Le parcours éducatif, auquel je retirerais l'adjectif « spécialisé », est extrêmement intéressant et important, il faut absolument que l'on s'y attelle rapidement, car le chemin sera long, ne nous le cachons pas. À la suite d'un partage d'expérience à Stockholm sur ce sujet, j'ai été admirative de voir la capacité, dans ce pays, à réunir tous les membres des équipes en contact avec les enfants, qu'il s'agisse des accompagnants, des médecins, des parents, des orthophonistes, des éducateurs et des collectivités territoriales, ainsi que les enseignants, qu'il faudra d'ailleurs écouter et placer au centre de nos débats, afin de prendre en compte globalement les besoins de ces enfants et leur capacité d'autonomie.

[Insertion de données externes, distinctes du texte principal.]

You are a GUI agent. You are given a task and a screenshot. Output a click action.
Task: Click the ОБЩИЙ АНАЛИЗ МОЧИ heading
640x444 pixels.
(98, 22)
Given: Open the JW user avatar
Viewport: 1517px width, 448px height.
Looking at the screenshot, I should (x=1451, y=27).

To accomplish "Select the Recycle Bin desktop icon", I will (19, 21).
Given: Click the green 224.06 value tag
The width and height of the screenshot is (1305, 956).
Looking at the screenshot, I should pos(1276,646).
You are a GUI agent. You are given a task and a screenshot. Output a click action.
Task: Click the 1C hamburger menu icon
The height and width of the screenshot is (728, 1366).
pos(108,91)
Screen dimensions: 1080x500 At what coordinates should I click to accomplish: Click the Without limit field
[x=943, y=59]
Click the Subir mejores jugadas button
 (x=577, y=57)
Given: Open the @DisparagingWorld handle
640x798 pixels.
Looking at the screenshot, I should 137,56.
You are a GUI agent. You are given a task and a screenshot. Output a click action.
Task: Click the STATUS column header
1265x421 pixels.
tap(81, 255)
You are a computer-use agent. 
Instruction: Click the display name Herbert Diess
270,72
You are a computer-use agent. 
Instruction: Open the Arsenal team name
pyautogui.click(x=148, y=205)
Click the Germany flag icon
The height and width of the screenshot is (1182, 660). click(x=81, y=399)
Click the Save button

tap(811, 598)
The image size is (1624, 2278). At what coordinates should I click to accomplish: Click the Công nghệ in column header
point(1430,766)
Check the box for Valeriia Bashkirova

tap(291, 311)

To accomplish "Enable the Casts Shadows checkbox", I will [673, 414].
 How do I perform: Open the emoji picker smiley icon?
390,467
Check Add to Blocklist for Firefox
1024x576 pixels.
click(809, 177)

Le groupe UDI, Agir et indépendants souhaite donc l'examen de cette proposition de loi. Il faut en effet placer au centre de nos débats l'intérêt de l'élève, afin d'améliorer au mieux l'environnement dans lequel il évolue avec son handicap tout en valorisant ce qu'il sait faire et peut réaliser seul. Nous partageons, monsieur le rapporteur, vos convictions sur la nécessité d'agir pour une meilleure inclusion des élèves en situation de handicap, conviction que je sais être partagée également par M. le ministre.